Miranda Alfaro said she’s had a difficult time finding a part-time job that fits her busy academic schedule.
The 16-year-old plays the viola in Plano West High School’s orchestra and is a member of the school’s color guard, winter guard, National Honor Society chapter, and speech and debate teams. Skratch, a mobile app on her iPhone, has helped her find paid temporary jobs in her North Dallas neighborhood when she does have time, she said.
“There are some days of the week when I happen to be free, and with pure luck there will be gigs available on those days,” Alfaro said. “I will accept them, and it’s a good way to make money.”
The free app helps North Texas teens and young adults ages 14 to 20 find temp gigs in their neighborhoods. The jobs, which include things like dog walking, yard work and tutoring small children, pay $12 to $15 an hour and must take less than three hours to complete.
Alfaro said she has accepted Skratch jobs organizing her neighbor’s garage and babysitting another neighbor’s kids.
“I’ve had a lot of them request me again and text me outside the app asking me when I was available because they were planning to post to the app and wanted me to accept the gig,” she said.

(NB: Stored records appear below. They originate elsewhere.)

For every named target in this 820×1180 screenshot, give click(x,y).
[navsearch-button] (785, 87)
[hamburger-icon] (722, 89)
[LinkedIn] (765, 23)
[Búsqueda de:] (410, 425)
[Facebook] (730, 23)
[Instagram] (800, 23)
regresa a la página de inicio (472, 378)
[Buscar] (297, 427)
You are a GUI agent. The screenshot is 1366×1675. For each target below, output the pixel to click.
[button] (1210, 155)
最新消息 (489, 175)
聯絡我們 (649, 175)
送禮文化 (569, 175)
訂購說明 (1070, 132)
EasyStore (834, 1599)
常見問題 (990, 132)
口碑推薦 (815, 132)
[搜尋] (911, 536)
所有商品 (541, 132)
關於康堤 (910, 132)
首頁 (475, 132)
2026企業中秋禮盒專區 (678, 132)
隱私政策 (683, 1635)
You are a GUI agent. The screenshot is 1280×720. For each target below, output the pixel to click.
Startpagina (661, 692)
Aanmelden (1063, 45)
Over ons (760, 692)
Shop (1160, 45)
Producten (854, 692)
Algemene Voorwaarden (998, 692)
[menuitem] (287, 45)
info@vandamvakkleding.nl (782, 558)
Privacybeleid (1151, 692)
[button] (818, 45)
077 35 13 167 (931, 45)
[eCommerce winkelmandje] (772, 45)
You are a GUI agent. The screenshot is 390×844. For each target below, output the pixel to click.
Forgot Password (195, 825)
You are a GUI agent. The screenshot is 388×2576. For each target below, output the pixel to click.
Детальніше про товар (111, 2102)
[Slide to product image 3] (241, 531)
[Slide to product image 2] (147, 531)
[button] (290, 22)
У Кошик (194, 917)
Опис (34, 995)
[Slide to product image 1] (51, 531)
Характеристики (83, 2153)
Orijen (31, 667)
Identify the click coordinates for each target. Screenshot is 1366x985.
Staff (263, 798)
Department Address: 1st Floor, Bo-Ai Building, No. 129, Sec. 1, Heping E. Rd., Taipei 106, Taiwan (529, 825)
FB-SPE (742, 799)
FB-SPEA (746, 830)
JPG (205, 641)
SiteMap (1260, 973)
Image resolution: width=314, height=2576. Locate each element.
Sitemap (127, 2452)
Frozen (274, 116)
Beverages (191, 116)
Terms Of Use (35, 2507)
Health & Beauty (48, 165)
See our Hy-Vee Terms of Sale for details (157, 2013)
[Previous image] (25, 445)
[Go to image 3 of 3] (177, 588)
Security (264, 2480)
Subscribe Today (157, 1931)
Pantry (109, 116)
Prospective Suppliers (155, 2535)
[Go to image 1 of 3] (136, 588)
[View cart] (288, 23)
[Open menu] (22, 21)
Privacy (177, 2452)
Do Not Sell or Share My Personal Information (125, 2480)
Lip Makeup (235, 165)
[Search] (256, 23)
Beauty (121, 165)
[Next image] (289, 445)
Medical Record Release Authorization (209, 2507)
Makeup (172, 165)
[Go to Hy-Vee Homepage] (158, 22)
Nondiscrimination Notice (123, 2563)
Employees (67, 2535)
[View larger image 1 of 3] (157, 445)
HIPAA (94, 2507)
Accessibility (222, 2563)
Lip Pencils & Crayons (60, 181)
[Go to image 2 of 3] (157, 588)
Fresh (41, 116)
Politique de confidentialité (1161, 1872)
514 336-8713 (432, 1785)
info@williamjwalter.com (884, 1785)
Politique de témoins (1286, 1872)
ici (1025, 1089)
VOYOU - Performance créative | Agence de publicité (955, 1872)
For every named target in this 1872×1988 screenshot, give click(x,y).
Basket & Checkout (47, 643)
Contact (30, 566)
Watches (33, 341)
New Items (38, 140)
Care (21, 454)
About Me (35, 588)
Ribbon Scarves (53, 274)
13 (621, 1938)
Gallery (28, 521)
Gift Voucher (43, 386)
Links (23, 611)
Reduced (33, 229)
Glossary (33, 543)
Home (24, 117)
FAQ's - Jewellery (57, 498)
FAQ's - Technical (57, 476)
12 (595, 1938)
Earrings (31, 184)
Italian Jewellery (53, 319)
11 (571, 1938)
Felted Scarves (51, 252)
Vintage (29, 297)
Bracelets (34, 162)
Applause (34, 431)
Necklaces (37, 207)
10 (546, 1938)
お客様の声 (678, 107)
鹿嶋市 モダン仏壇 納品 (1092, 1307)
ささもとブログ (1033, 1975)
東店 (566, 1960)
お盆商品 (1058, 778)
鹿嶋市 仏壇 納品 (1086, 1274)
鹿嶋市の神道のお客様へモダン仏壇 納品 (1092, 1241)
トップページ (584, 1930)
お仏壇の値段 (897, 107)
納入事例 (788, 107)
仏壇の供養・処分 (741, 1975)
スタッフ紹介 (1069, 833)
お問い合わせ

Scott Bennett, Skratch co-founder and CEO, said he came up with the idea for the app after his friend and co-founder, Ronen Akiva, told him his teenage son couldn’t find a job that would work with his overloaded academic calendar.
The two found other parents with similar stories and decided to come up with a way to provide work experience to teens with packed schedules.
“We beat up millennials about not having experience,” he said. “But before beating the younger generation up, why not give them a chance?”
Teens under 17 must have a parent authorize their account on the app before they can book jobs, Bennett said. Parents are sent mobile notifications every time their child accepts work.
Users who are 17 years old or older are also screened against the Texas Public Sex Offender Registry, he said.
“Safety is our single priority as a business,” Bennett said. “For every interaction that the teen has, Mom and Dad know where they are going.”